Il n’y a pas un couscous avec une recette bien précise, mais des couscous avec des modes de préparation et des modes de consommation d’une grande diversité. Les distinctions et les différences ne sont pas à rechercher dans les cuisines « officielles » des États qui ont présenté le dossier commun à l’UNESCO, ou dans les régions de chaque État, mais sur l’Afrique du Nord, entre la gastronomie du monde rural et celle du monde citadin. Les couscous de la ville et ceux de la campagne, expriment deux cultures et deux cosmogonies différentes, voire opposées. Les distinctions, les nuances et les différences sont à clarifier entre le monde paysan des « valeurs d’usage » où le couscous est réellement un identifiant culturel, une des expressions vivaces d’un mode de vie quotidien et le monde urbanisé ordonné par « des valeurs marchandes » où le couscous est un simple produit de consommation parmi d’autres avec sans doute quelques particularités exotiques ostensibles . La problématique n’est pas tant, à mon sens, de parler de couscous tunisien, marocain, algérien et mauritanien, mais de savoir dans quel pays le couscous est véritablement un patrimoine culturel avec ses cinq dimensions telles que définies par la convention de sauvegarde émises en 2003 par l’UNESCO.
Dans les principales occasions, les fêtes de mariages, les banquets, les obsèques, les fêtes de circoncision, Yennayer, les week-ends, etc., on sert le couscous. Pourquoi ? À quels règles ou objectifs obéit cette pratique ?

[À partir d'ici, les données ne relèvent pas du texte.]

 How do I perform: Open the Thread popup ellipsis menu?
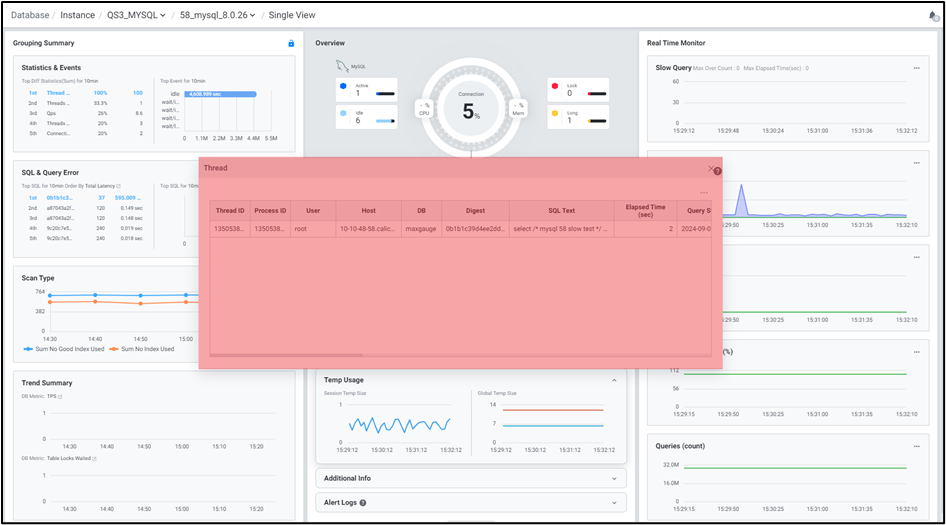pos(704,192)
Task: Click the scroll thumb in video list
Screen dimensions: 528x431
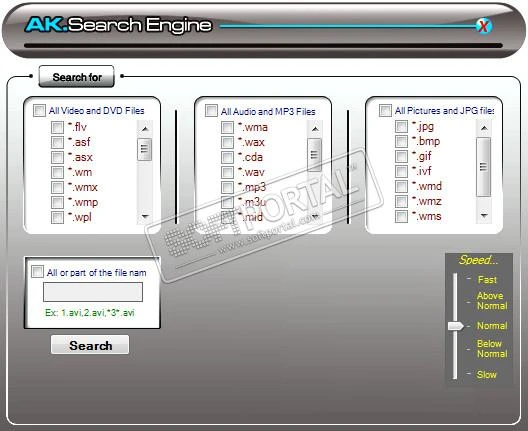Action: [145, 149]
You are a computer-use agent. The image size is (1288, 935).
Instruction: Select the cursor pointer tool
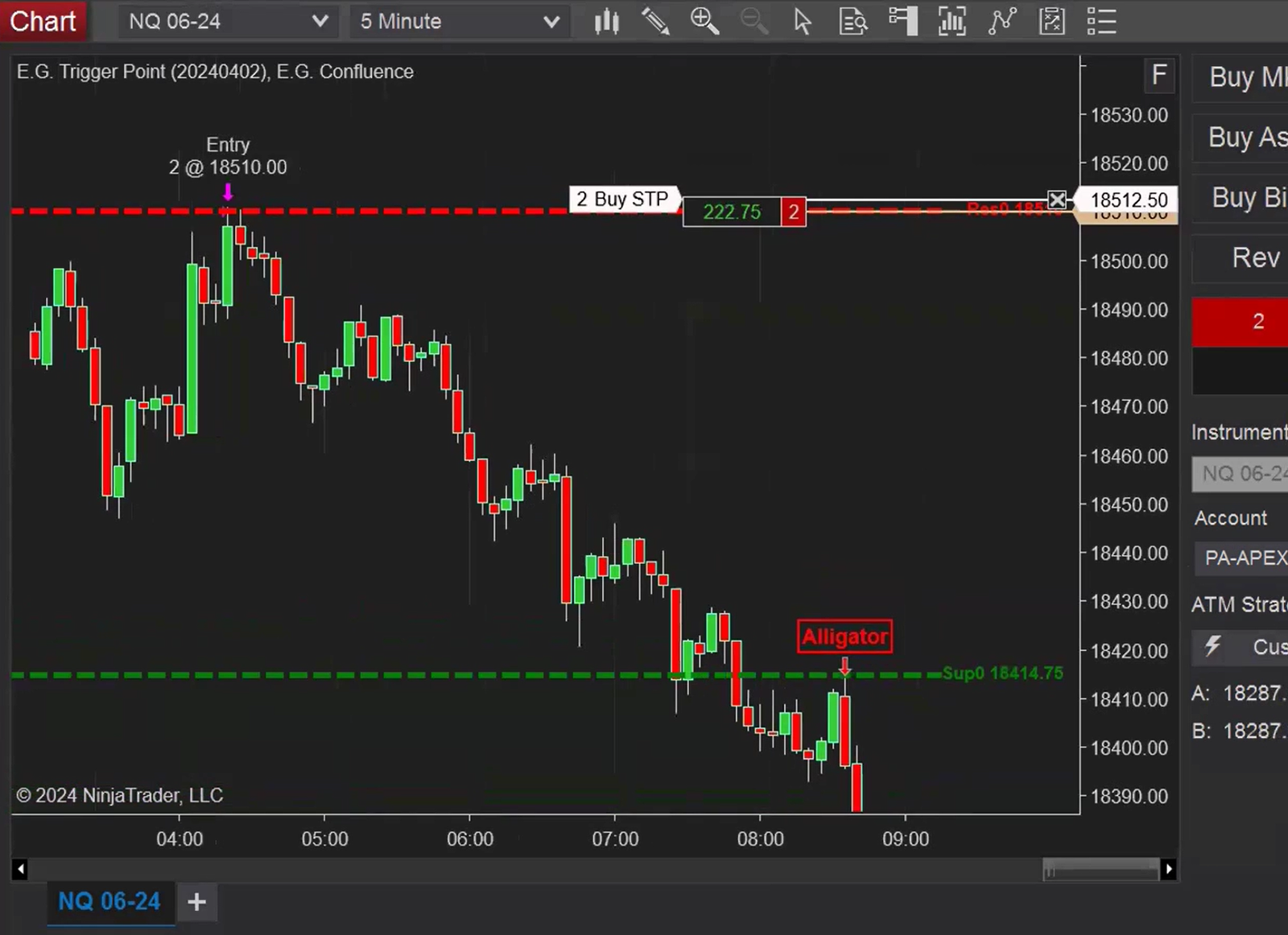802,22
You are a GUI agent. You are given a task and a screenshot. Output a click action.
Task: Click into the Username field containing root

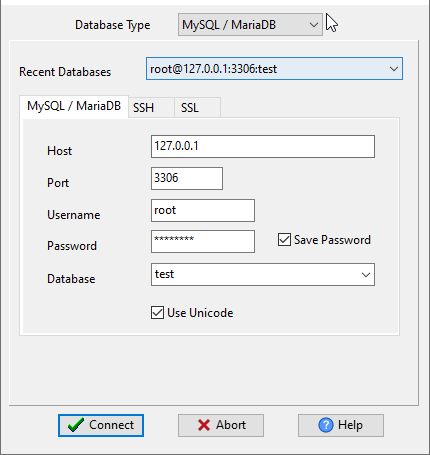(203, 211)

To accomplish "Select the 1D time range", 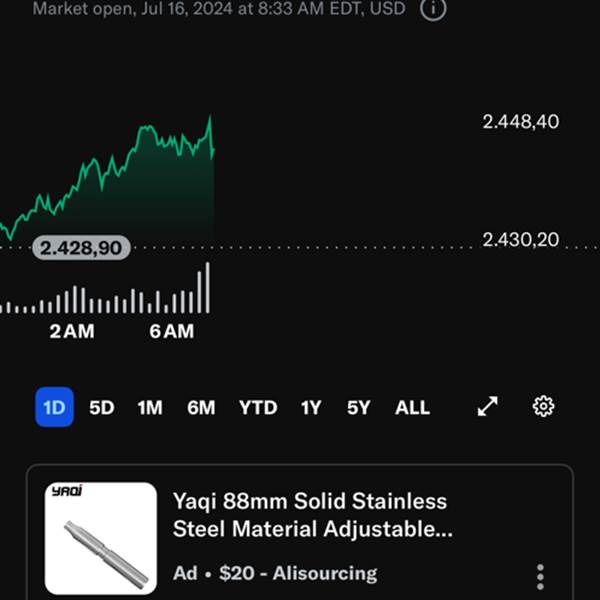I will pyautogui.click(x=54, y=407).
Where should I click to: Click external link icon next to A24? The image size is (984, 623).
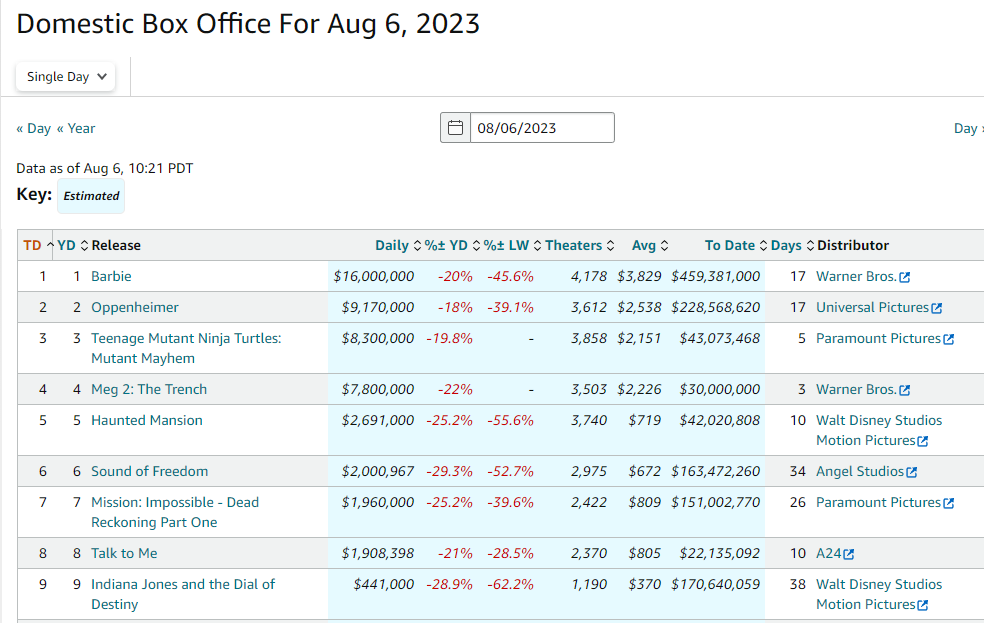coord(849,554)
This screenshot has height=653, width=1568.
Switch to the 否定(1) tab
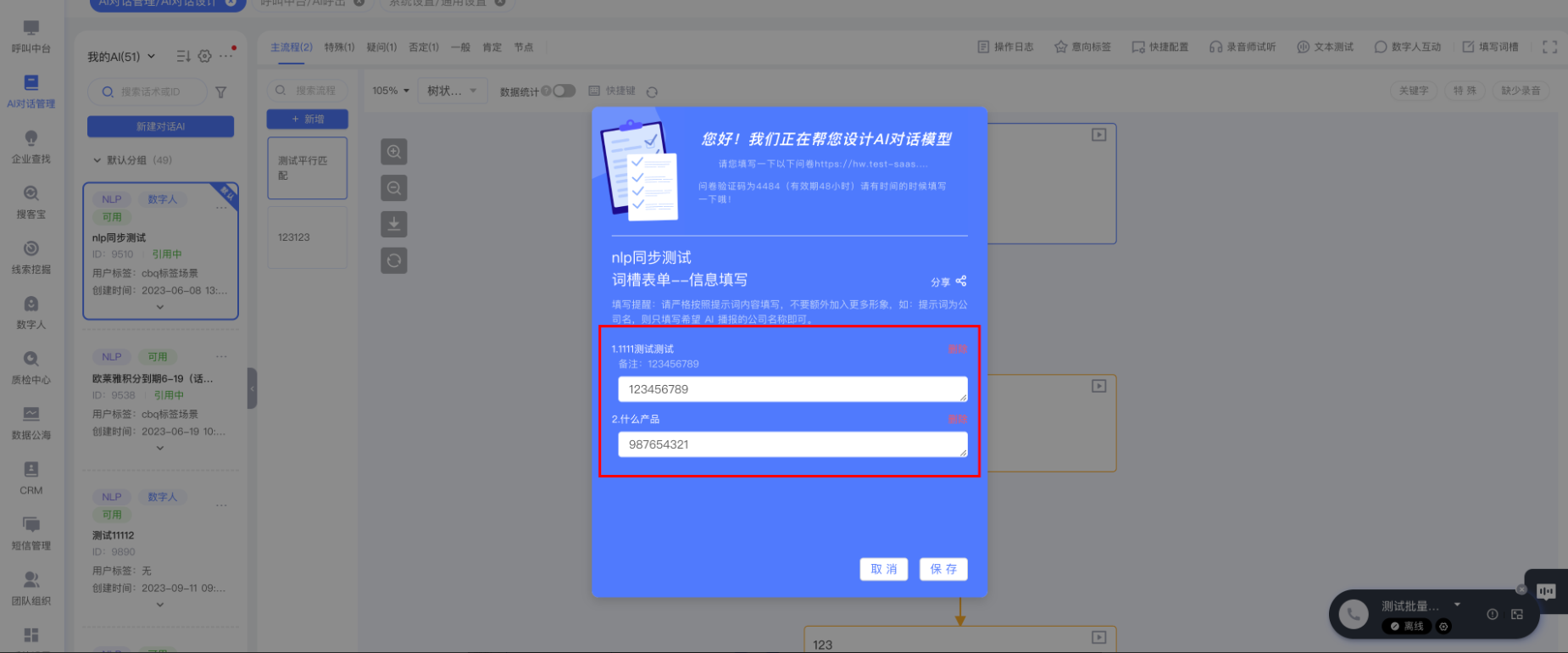(424, 47)
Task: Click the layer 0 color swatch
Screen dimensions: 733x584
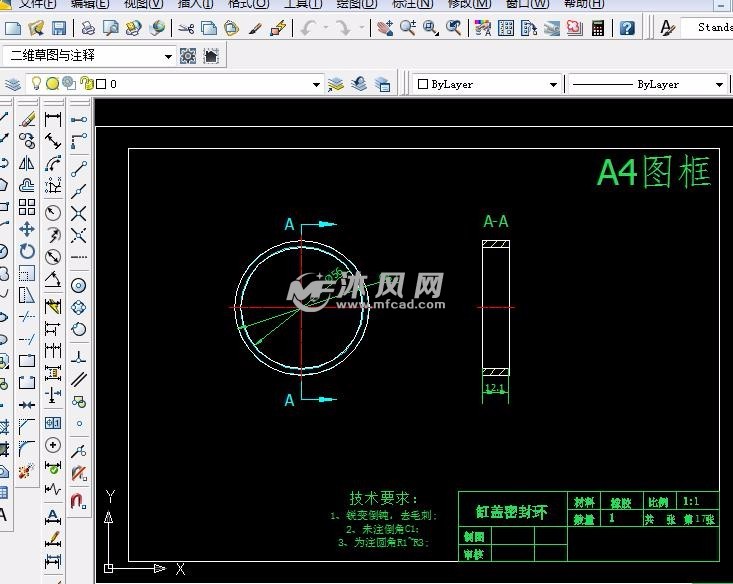Action: 101,85
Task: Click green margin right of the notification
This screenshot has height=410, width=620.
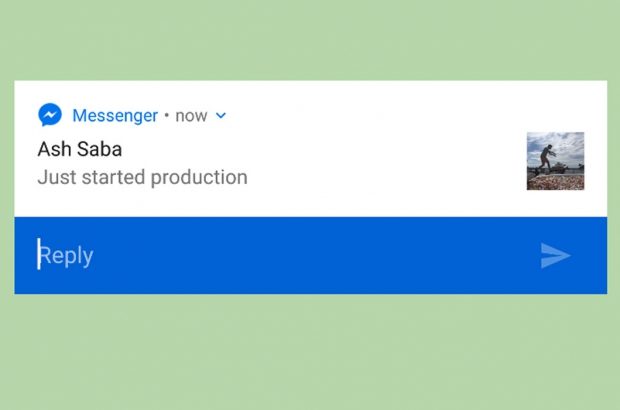Action: 613,190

Le couscous reconnu dans les temps anciens comme médicament de la pharmacopée traditionnelle était commandé par les souverains du Moyen-Orient par chargements entiers. Notons que le couscous est indissociable de l’huile d’olive sur tout le pourtour de la méditerranée. Des études devraient être faites sur le rapport entre la longévité des montagnards de l’Atlas, des Aurès et de Kabylie et la consommation du couscous à l’huile d’olive, notamment le couscous de semoule d’orge complète. Le couscous est le vecteur culturel populaire des valeurs principales de solidarité, d’hospitalité, de fraternité et de pérennité du groupe social. Il a acquis ce statut avec le temps en tant que nourriture essentielle incontournable. Plat convivial par excellence, il permet par son mode de consommation originel plus collectif qu’individuel de favoriser le retissage des espaces –temps de solidarité sociale et de recomposition des tissus sociaux endommagés par des querelles ou de renouvellement de dynamiques fertiles. Symbole d’abondance, on y fait référence dans les croyances liées à la fécondité par la multitude de ses grains, et à la fertilité par son gonflement à la vapeur. Exprimant les principaux moments de la vie de groupe, il est compris comme ferment et catalyseur de l’évolution sociale. Combien de fois n’a-t-on pas entendu « C’est pour quand ton couscous ? » pour fixer la date d’un mariage, ou encore « On vient de sortir son couscous » pour dire qu’une personne est décédée ! Les représentations cosmogoniques d’avant les religions monothéistes font une place particulière au couscous comparé à la voute céleste avec ses constellations et ses profondeurs étoilées.